The second line is to import pandas which is a data analytics toolkit and it will the used at the last part after the clean tokens are obtained.
The third line is to import the NLTK library
The fourth line imports WordPunctTokenizer which will convert the given text in the form of tokens.
The fifth line is to download the stop words which are already present in the NLTK library.
In the sixth line of the code we are importing the stop words which were downloaded earlier.
The seventh line of the code will download the pos tags for lemmatization
The eighth line downloads the wordnet from the NLTK library.
The last of the block will import the WordNetLemmatizer which will be further use in the process of stemming from the NLTK library i.e., nltk.stem
Second step is to apply Tokenization
word_punct_token = WordPunctTokenizer().tokenize(text)

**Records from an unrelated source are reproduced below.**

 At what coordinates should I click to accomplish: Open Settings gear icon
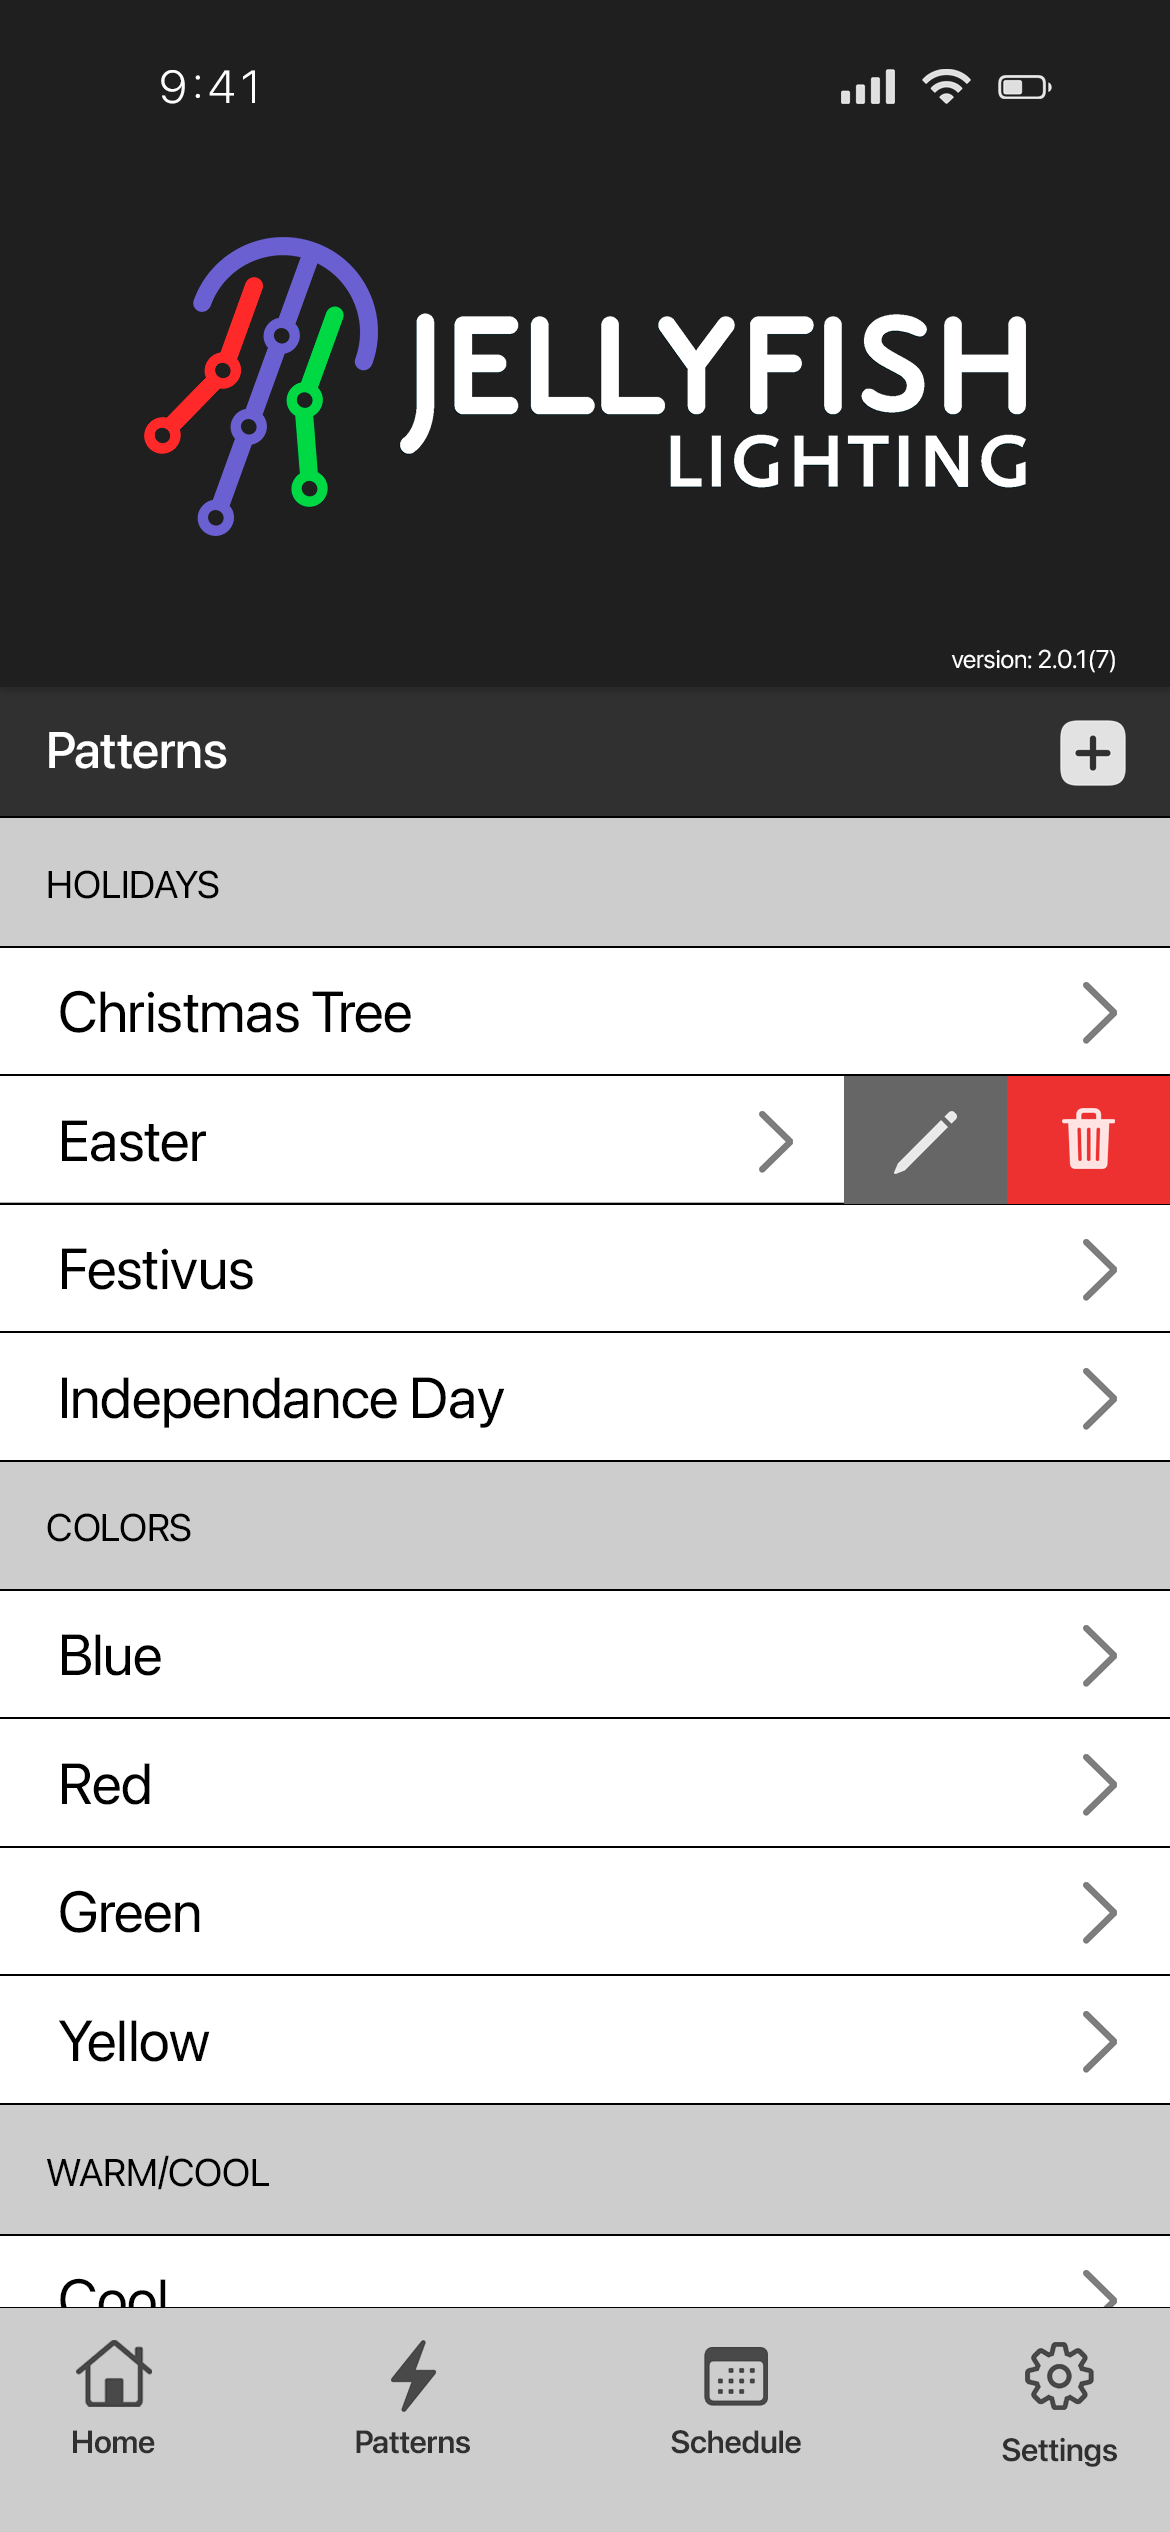[x=1059, y=2376]
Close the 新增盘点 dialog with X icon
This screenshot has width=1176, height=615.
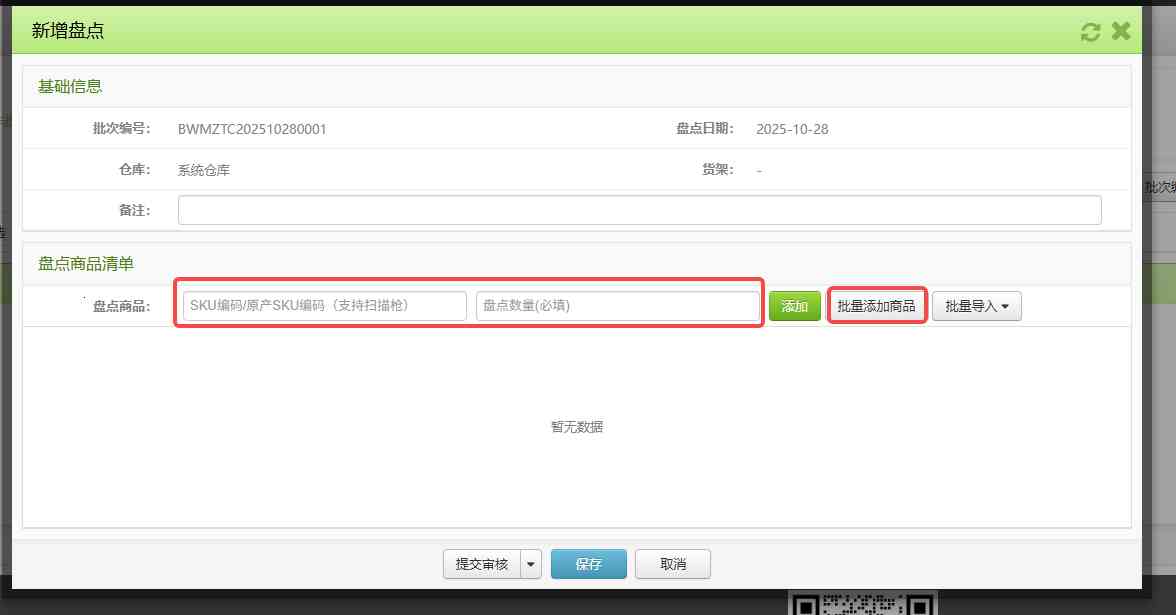click(x=1121, y=31)
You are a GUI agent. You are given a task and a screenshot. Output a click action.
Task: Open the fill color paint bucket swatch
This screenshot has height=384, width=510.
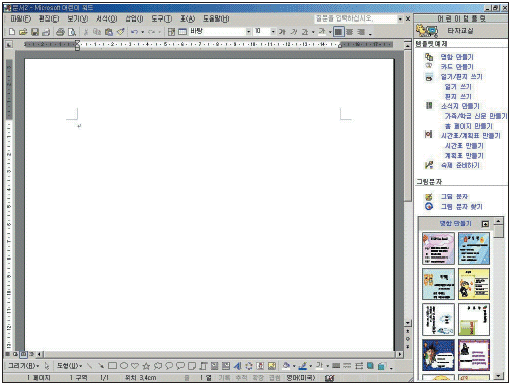tap(286, 366)
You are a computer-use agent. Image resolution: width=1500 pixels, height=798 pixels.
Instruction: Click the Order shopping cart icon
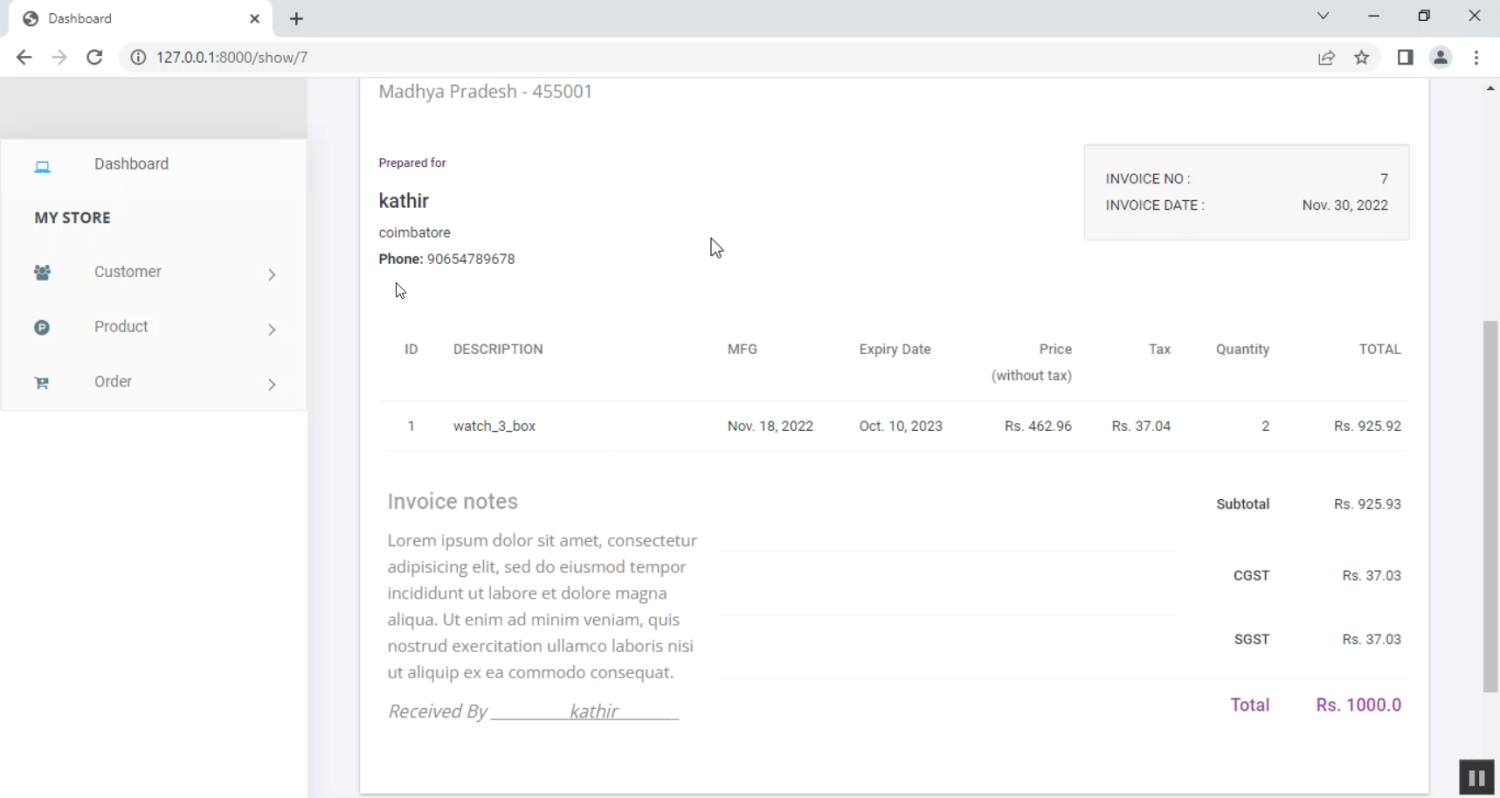[42, 383]
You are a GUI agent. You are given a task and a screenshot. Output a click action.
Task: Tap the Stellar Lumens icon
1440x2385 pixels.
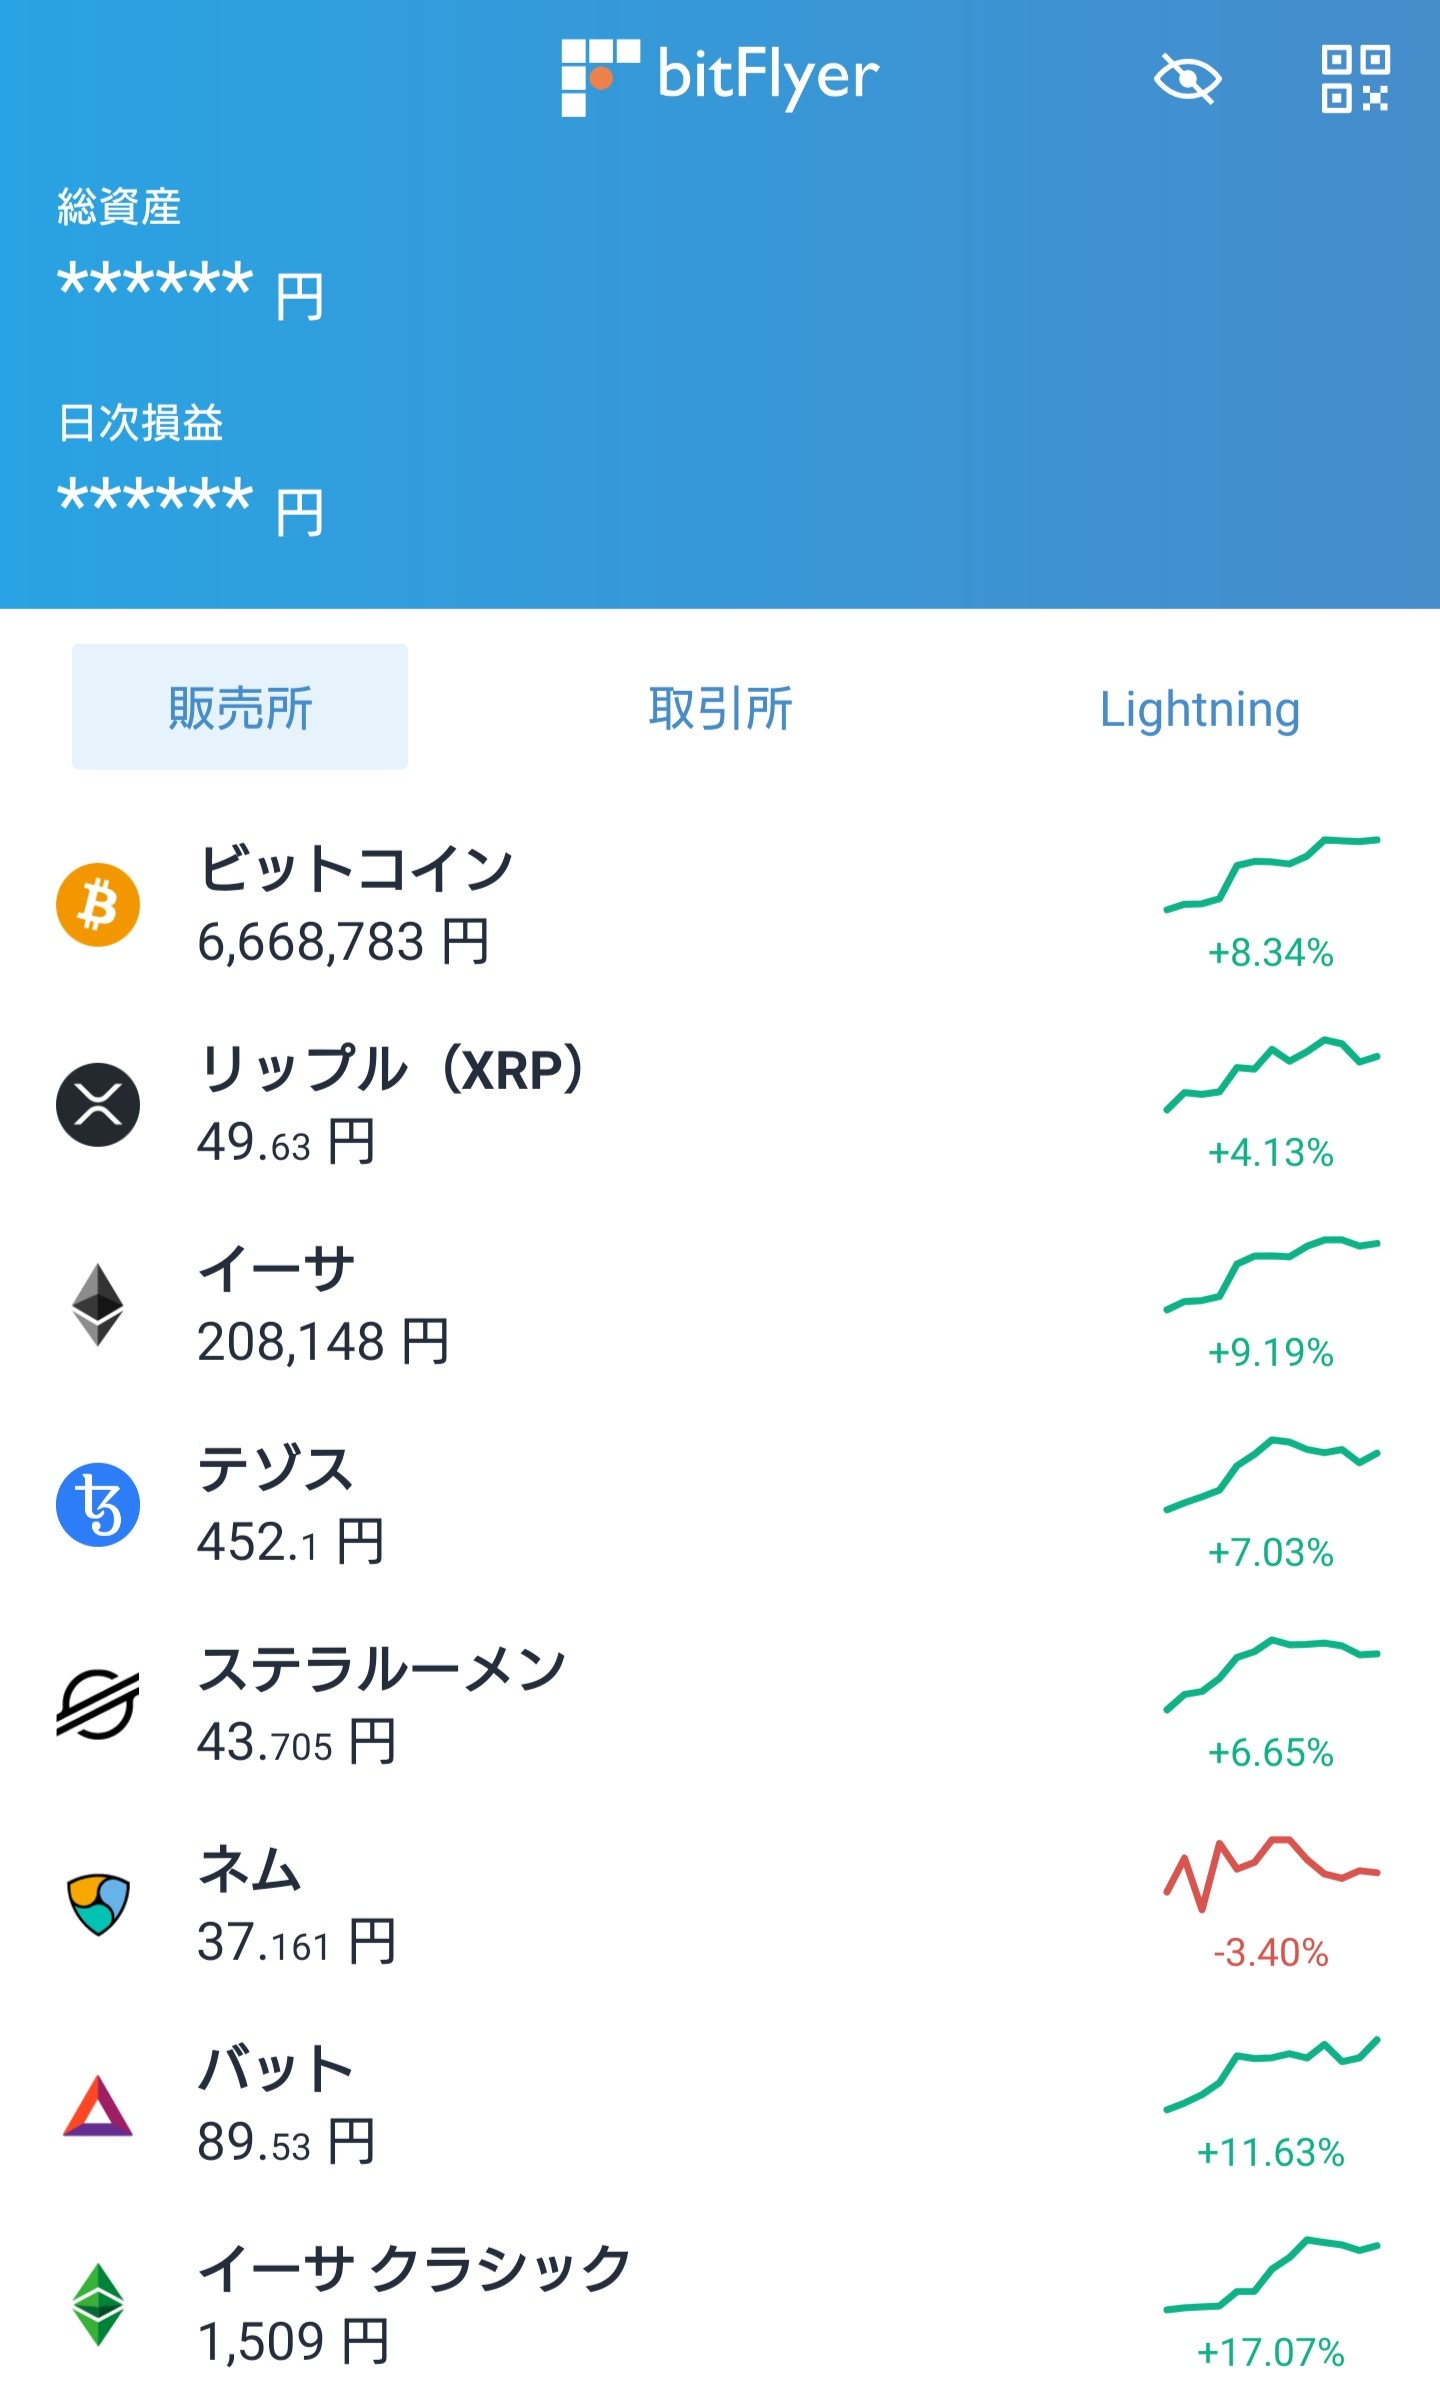98,1705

Here we use tokenization to separate the words in the text, into tokens. The word_punct_token is a variable used to collect the tokens of text after the WordPunctTokenizer has performed tokenization. There are several other tokenizers present in the NLTK libraries which we can use instead of this one.
Third step is to apply Normalization
After performing tokenization we are now going to perform normalization on the separated token to ensure the originality of all the words and to remove punctuations and stop words so that the text can easily be processed.
clean_token=[]
for token in word_punct_token:
# converts the text to lower case
token = token.lower()
# remove any character that are not alphabetical
new_token = re.sub(r'[^a-zA-Z]+', '', token)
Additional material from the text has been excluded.